An innovative online residential real-estate service launched this week provides B.C. consumers with enough material to make informed decisions about property purchases, with or without a realtor.

The new Web site,, offers up-to-date and historic data on more than 1.6 million homes and properties around the province, using information gathered from BC Assessment and other private sources.

The service enables users to quickly search a property and receive a profile report that includes the current assessed value, the four most recent transactions, lot size, finished area, year built or renovated, the number of bedrooms and bathrooms, and a graph tracking sales trends in the neighbourhood for the past two years.

Some of these details are available through the Multiple Listing Service, which grants limited access to the public. While MLS mainly offers information on real estate actively listed for sale, Landcor's data base covers virtually all residential, commercial and industrial properties in B.C., whether or not they are on the market.

"Our service provides a fast, highly accurate way of valuing and analyzing properties throughout British Columbia, without [consumers] spending a lot of time and money," said Rudy Nielsen, a New Westminster-based entrepreneur who established the Web site after three years of planning and development.

Landcor can also provide instant property appraisals, using recent sales of similar properties in the same neighbourhood as comparables.

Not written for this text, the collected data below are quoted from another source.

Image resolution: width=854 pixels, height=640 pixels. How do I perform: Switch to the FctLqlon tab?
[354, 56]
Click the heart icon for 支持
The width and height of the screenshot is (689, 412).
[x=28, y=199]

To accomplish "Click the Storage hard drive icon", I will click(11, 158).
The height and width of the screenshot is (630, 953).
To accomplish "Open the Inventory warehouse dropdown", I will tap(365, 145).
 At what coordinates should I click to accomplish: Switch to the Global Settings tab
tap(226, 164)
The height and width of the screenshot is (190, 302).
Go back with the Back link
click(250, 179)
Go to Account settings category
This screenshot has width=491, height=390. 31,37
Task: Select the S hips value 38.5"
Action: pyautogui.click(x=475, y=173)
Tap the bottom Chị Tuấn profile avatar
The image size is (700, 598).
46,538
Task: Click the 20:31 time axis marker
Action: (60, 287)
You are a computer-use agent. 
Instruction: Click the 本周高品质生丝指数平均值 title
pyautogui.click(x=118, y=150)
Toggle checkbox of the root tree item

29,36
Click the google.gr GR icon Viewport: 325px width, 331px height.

"While this is a complete electronic appraisal, it is not intended to replace a traditional appraiser's on-site inspection, but it does give consumers and professionals a competitive edge," said Nielsen, whose Niho Land and Cattle Company owns several hundred recreational properties around British Columbia.

Another Landcor product is a sales analyzer, which examines sales activity including number of sales, total dollar volume and average transaction price for user-defined types of properties in selected locations and over chosen time frames. It then prints graphs of those sales.

To protect people's privacy, there is no disclosure of property owners' names or postal codes.

The Landcor Web site won independent endorsement from Stan Hamilton, professor of urban land economics at the University of B.C.

"No other system in North America offers such high-quality valuations for residential properties in such a wide market area," said Hamilton, senior associate dean in UBC's faculty of commerce and business administration.

"It puts the consumer into more control over what data he or she receives. I've been advocating this type of data base for a long time.

"Landcor has taken it further than anyone else at present.

"It's totally analytical. There's no fudging the numbers."